Asil Nadir’i sevgi ve saygı açısından öz babamdan ayırmam...
Londra’da ve Kıbrıs’ta, çeyrek asırdan uzun süre “Nadir” ailesinin iş yerlerinde çalıştım...
-*-*-
Devlette memur olmak için girdiğim kamu mülakatında ilk soru “annenle babanın oturduğu apartmana İsmail Bozkurt posterini sen mi astın?” sorusuydu!
Çok pis bir cevap vermiştim!
“Anam astı” şeklinde özetleyerek anlatayım!
Ve başka soru almadan, o şerefsiz salondan ayrılmıştım...
Evet, şerefsiz, ısgarta...
Sahte milliyetçilerle dop dolu!
-*-*-
Neyse; garsonluğa devam...
Ama garsonluk da yapamayacağız çünkü Afganlar ve Suriyelilerle dolu ortalık!
Yaaaaa, sizde olunca vay, bizde olunca “o başka bu başka” değil mi?
Irkçılık yapmayalım!
-*-*-
1989’da Kıbrıs gazetesine girdim...
Daha önce de anlatmıştım, rahmetlik spor şefimiz Omaç Başat beni işe almıştı...
Garsonluk yaptığım restorana gelmişlerdi...
Omaç abi voleybol ve basketbol hakemiydi, Yüzme Federasyonu Başkanı’ydı ve her üçünden dolayı tanıyordu beni... “Bir fotoğrafımızı çek lütfen” demiş, küçük makinesini vermişti...
“Yarın gel konuşalım”la başlayan “gazetecilik”, bugün bu satırlarda ve Sim Tv ekranlarında devam ediyor...
-*-*-
Asil Nadir mi?
Asil Nadir, Hristofyas’ın tersi siyasi düşüncedeydi...
Kapitalist...
(Bu yüzden Hristofyas örneğini verdim... Kıbrıs sevgileri aynı iki farklı kutup...)
-*-*-
Evet, her şeyden önce “şirketlerinin kârı önemli”...

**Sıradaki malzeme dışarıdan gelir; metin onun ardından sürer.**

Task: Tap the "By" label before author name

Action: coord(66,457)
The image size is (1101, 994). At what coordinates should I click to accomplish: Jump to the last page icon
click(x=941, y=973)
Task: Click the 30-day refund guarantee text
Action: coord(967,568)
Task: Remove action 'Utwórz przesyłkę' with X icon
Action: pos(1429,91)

Ama en az Hristofyas kadar, hatta O’ndan çok daha fazla Kıbrıslı’ydı...
Ve tabii ki Hristofyas’ın tersine, Kıbrıslı Türk’tü...
-*-*-
Ve hayatındaki belki de en büyük yanlışı, “Kıbrıslı Türklüğünü sat” dediklerinde satmamak oldu!
Çok ciddi bir megalomani yapacağım ama bu konuyu benden daha yakın kimse bilemez; isteseydi, kendisine önerilenleri kabul etseydi, yani Kıbrıslı Türkleri “miktir etseydi”, belki de şu anda Elon Musk’larla aynı ligde top oynuyordu...
-*-*-
Çok iyi bir evrensel kapitalist olarak tek amacı kâr etmek olsaydı, bugün hala KIBRIS Gazetesi de O’nundu...
Satmazdı...
Gerek olmazdı...
-*-*-
Sonuç mu?
KIBRIS Gazetesi, benim gibi onlarca, hatta yüzlerce insana okul oldu, iş oldu, aş oldu...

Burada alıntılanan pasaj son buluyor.